Menu

#1626 Error with .bz2 created with lbzip2

open
lbzip2 (1)
7
2018-04-15
2016-02-09
Neo IT
No

Bug with .bz2 archives created by lbzip2 (linux command-line archiver, multi-thread version of standard bzip2 archiver).
Using Ubuntu 14.04.3 LTS 64-bit, lbzip2 2.3-1 64-bit for compressing, 7-zip 9.20 64-bit on Windows 7 64-bit/15.14 32-bit on Windows 7 32-bit for decompressing.
When compressing and decompressing small .txt file all is ok.
When compressing big file (for example mirror.yandex.ru/altlinux/old/GIVC/livecd.iso) and then trying to decompress it with 7-zip (different versions) it says that archive is corrupted. Different files and different versions of 7-zip may show error on different progress (in percents) of decompression.
In the same time on linux decompressing of this file with tar or lbunzip works good.
The same file on the same system compressed in .bz2 with standard bzip2 archiver causes no errors when decompressing with 7-zip.

Discussion

  • Igor Pavlov

    Igor Pavlov - 2016-02-10

    Please provide some example of such bz2 file.
    You can split "bad" file to parts, and compress each part, so probably "bad" bz2 file will be smaller.

     
  • William Nichols

    William Nichols - 2017-10-09

    I experienced same issue
    128MB tar.bz2 created on RHEL7 kernel 3.10.0-693.2.2.el7.x86_64 with
    tar x86_64 epoch 2, version 1.26, release 32.e17
    lbzip2 x86_64 version 2.5 release 1.e17

    attempted to test/extract with 7zip 64bit 16.04 on Windows 7 64bit and 7zip 64bit 16.02 on RHEL 7
    tar.bz2 created with standard bz2 tests/extracts OK
    tar.bz2 created with lbzip2 test/extract operation fails quickly with 'Data error : <filename>.tar'
    tar.bz2 created with lbzip2 test/extract OK with tar and lbunzip2 on RHEL 7
    tar.bz2 created with lbzip2 test/extract OK with WinRar 64bit on Windows 7 64</filename>

    lbzip2 file
    https://www.dropbox.com/s/gm77vafmhxk93ph/lbzip2-R4.x267.000.0003.tar.bz2?dl=0
    md5 - 85fc812e5b99d44ba50c93d532f4d278
    sha256 - 802c85b9230968cbf71701fef8513dff6aee875aa300993e2d6fbb9df3b962f2

    standard bz2 file
    https://www.dropbox.com/s/mx9cufpilnvs2k6/nonlbzip2-R4.x267.000.0003.tar.bz2?dl=0
    md5 - cc40f6ba61d4c796b2f88cbb30e71dd2
    sha256 - 2a41b8d7da89779424ace383ffa46fe29e8c85d0593f32982adb934cd7fa563c

     
  • Igor Pavlov

    Igor Pavlov - 2017-10-10

    OK.
    I've sent question to lbzip2 developer.
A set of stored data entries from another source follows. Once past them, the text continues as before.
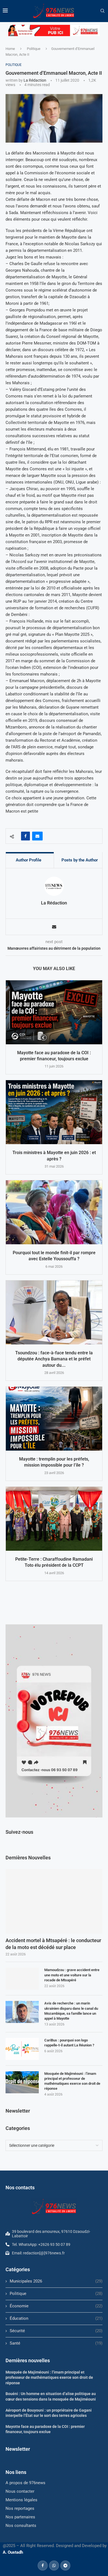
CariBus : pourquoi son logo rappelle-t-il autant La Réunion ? (69, 2042)
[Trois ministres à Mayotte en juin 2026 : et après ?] (54, 1112)
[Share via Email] (37, 836)
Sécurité (56, 2330)
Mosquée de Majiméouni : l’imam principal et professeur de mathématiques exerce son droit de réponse (72, 2081)
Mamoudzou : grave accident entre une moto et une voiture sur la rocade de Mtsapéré (71, 1975)
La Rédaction (35, 80)
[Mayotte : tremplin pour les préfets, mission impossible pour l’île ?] (54, 1419)
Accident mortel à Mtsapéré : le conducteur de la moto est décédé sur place (53, 1943)
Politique (33, 49)
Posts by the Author (79, 860)
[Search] (102, 11)
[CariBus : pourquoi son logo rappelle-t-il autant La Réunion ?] (22, 2049)
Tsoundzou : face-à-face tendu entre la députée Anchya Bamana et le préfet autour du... (54, 1359)
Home (10, 49)
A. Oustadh (13, 2552)
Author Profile (28, 860)
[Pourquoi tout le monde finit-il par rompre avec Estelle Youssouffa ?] (54, 1212)
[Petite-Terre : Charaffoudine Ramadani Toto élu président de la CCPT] (54, 1519)
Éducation (56, 2318)
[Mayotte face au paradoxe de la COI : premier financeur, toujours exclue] (54, 1012)
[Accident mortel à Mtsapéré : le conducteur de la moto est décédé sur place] (54, 1901)
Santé (56, 2343)
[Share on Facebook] (25, 836)
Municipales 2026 (56, 2281)
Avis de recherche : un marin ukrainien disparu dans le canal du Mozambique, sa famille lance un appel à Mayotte (71, 2010)
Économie (56, 2305)
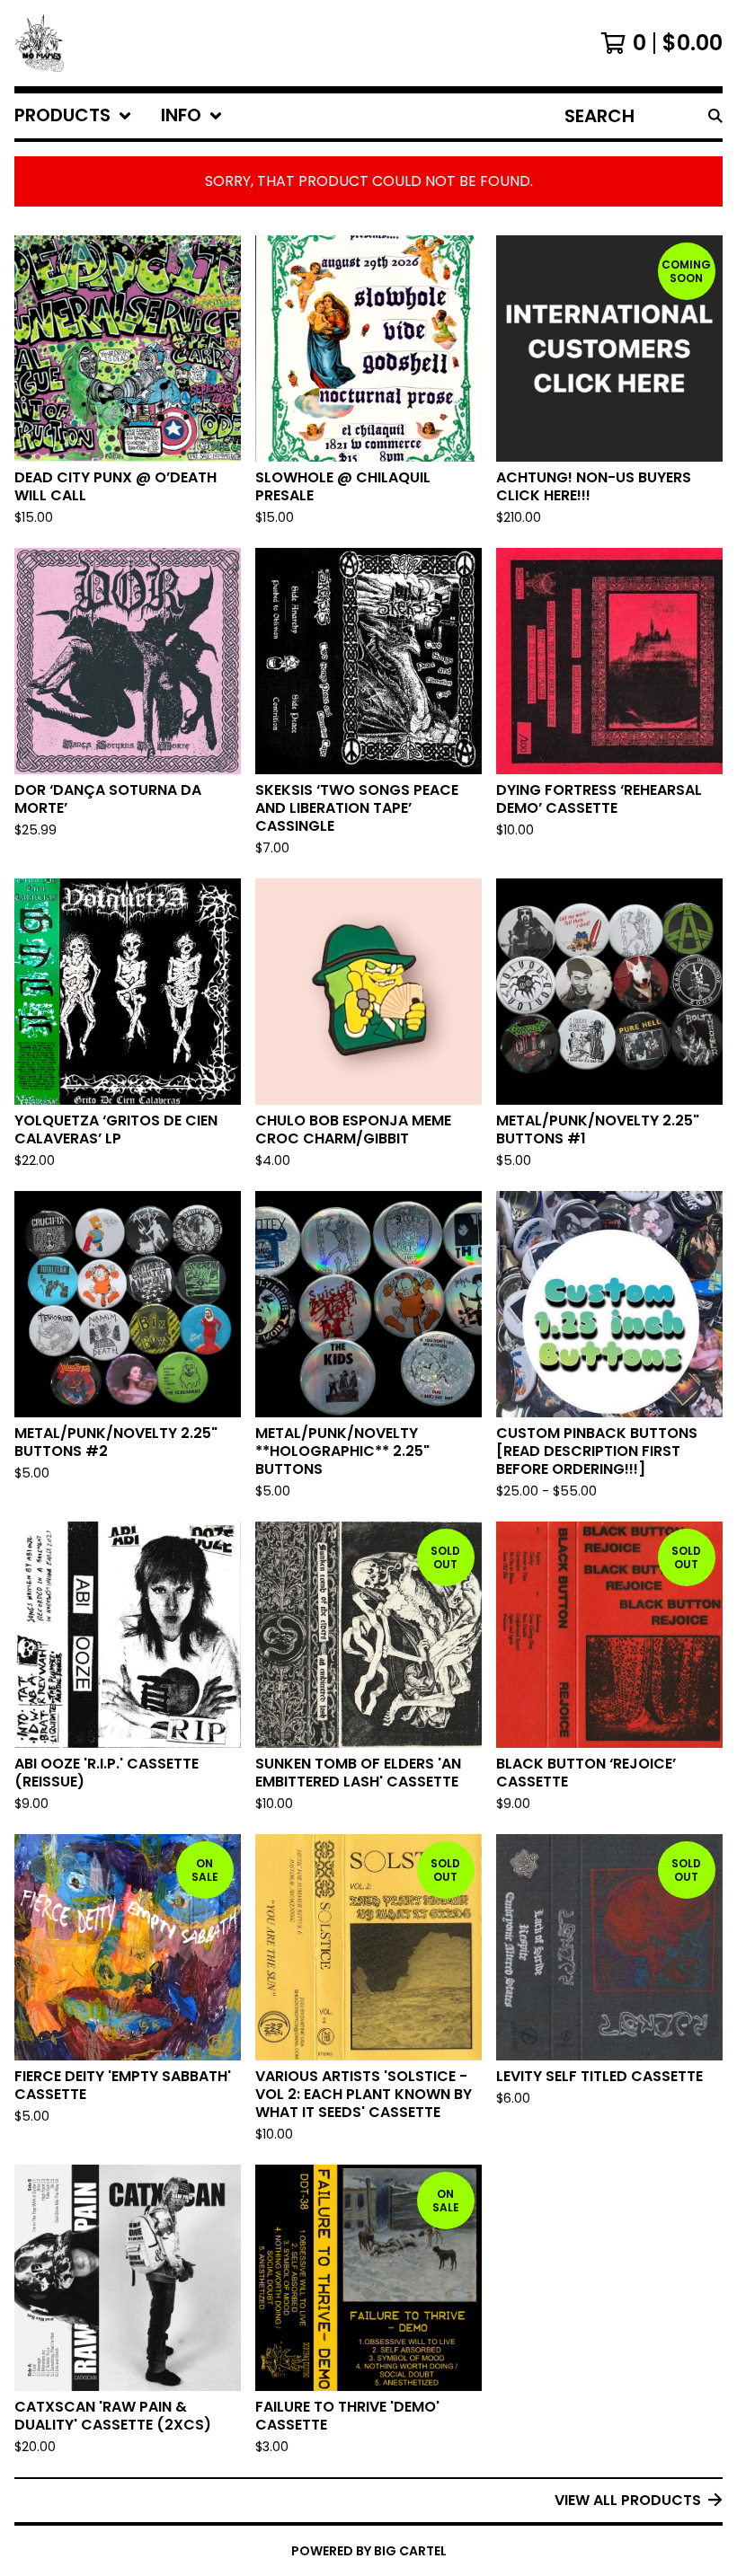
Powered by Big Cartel (369, 2551)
    Technical description of lbzip2/7-Zip compatibility problems:

    lbzip2 - Problem 1 - The number of selectors

    The bzip2 decoder can use up to 18001 selectors (90000/50 + 1).
    But the "number of selectors" is stored in 15-bit field (32767 is max value)

    The number of selectors:

    (numSelectors <= 18001) - must work with any decoder
    (numSelectors == 18002) - must works with bzip2 1.0.6 decoder and all derived decoders
    (numSelectors  > 18002) - 
       array overflow is possible with bzip2 1.0.6 decoder, but compiled code still works without problem.
       doesn't work with some decoders derived from original bzip2 code (some apache Java version and another).
       doesn't work with 7-Zip
    

    bzip2 1.0.6

    #define BZ_MAX_SELECTORS (2 + (900000 / BZ_G_SIZE))
    structure
    {
      UChar selector   [BZ_MAX_SELECTORS];
      UChar selectorMtf[BZ_MAX_SELECTORS];
      another arrays
    }
    

    bzip2 decoder doesn't check exact number of selectors.
    So decoder can overflow selector and selectorMtf arrays. But there are another arrays after selectorMtf array in structure. So overflow data is written to these arrays, and bzip2 C decoder still works correctly.

    Some JAVA bzip2 implementations allocate only 18002 items in selector arrays and it can overflow.

    The lbzip2 decoder supports up to 32767 selectors.
    lbzip2 encoder can write (18001 + 7) selectors.
    It can use up to 7 dummy selectors in order to make block size multiply of 8 bits. Additional dummy selectors can help for better speed.
    So I suggested that lbzip2 reduce block size for 7 selectors (18002 - 7) . It's 350 bytes reduction. So it will be not more than 18002 selectors with additional dummy selectors.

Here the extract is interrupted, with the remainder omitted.